> [EXERCISE PASSAGE]
__________________________________________________

As you can see, at a conceptual level it is a very simple algorithm, although you will see how we are going to find some more complicated points. In any case, to see how it works, I will first need some data on which to use the kmeans algorithm in Python.

Creating fake data

So, I’m going to create some very different fictitious data for three groups, as I did in the post how to program a neural network from 0 in Python .

To do this, I am going to create a function that, given some coordinates, a radius, and a number of data, will create that amount of data randomly distributed around the chosen center.

In this way, we will create three differentiated groups in which, it may be that data from different groups are close together, thus giving rise to certain errors.

import math
import numpy as np
import pandas as pd
np.random.seed(123)

def circulo(num_datos = 100,R = 1, minimo = 0,maximo= 1, center_x = 0 , center_y = 0):
    pi = math.pi
    r = R * np.sqrt(np.random.uniform(minimo, maximo, size = num_datos)) 
    theta = np.random.uniform(minimo, maximo, size= num_datos) * 2 * pi

    x = center_x + np.cos(theta) * r
    y = center_y + np.sin(theta) * r

    x = np.round(x,3)
    y = np.round(y,3)

    df = np.column_stack([x,y])
    df = pd.DataFrame(df)
    df.columns = ['x','y']
    return(df)

# Create data
datos_1 = circulo(num_datos = 20,R = 10, center_x = 5, center_y = 30)
datos_2 = circulo(num_datos = 20,R = 10, center_x = 20, center_y = 10)
datos_3 = circulo(num_datos = 20,R = 10, center_x = 50, center_y = 50)

__________________________________________________

> [COLLECTED DATA]
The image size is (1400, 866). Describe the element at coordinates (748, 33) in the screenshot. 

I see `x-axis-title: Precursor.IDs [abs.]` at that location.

__________________________________________________

> [EXERCISE INSTRUCTIONS]
How would you put this sentence from the k-means tutorial into French: "To do this, I am going to create a function that, given some coordinates, a radius, and a number of data, will create that amount of data randomly distributed around the chosen center." The material comes from a different source than the k-means tutorial.

> [OUTPUT OF THE TASK]
Pour ce faire, je vais créer une fonction qui, à partir de coordonnées, d'un rayon et d'un nombre de données, créera cette quantité de données réparties aléatoirement autour du centre choisi.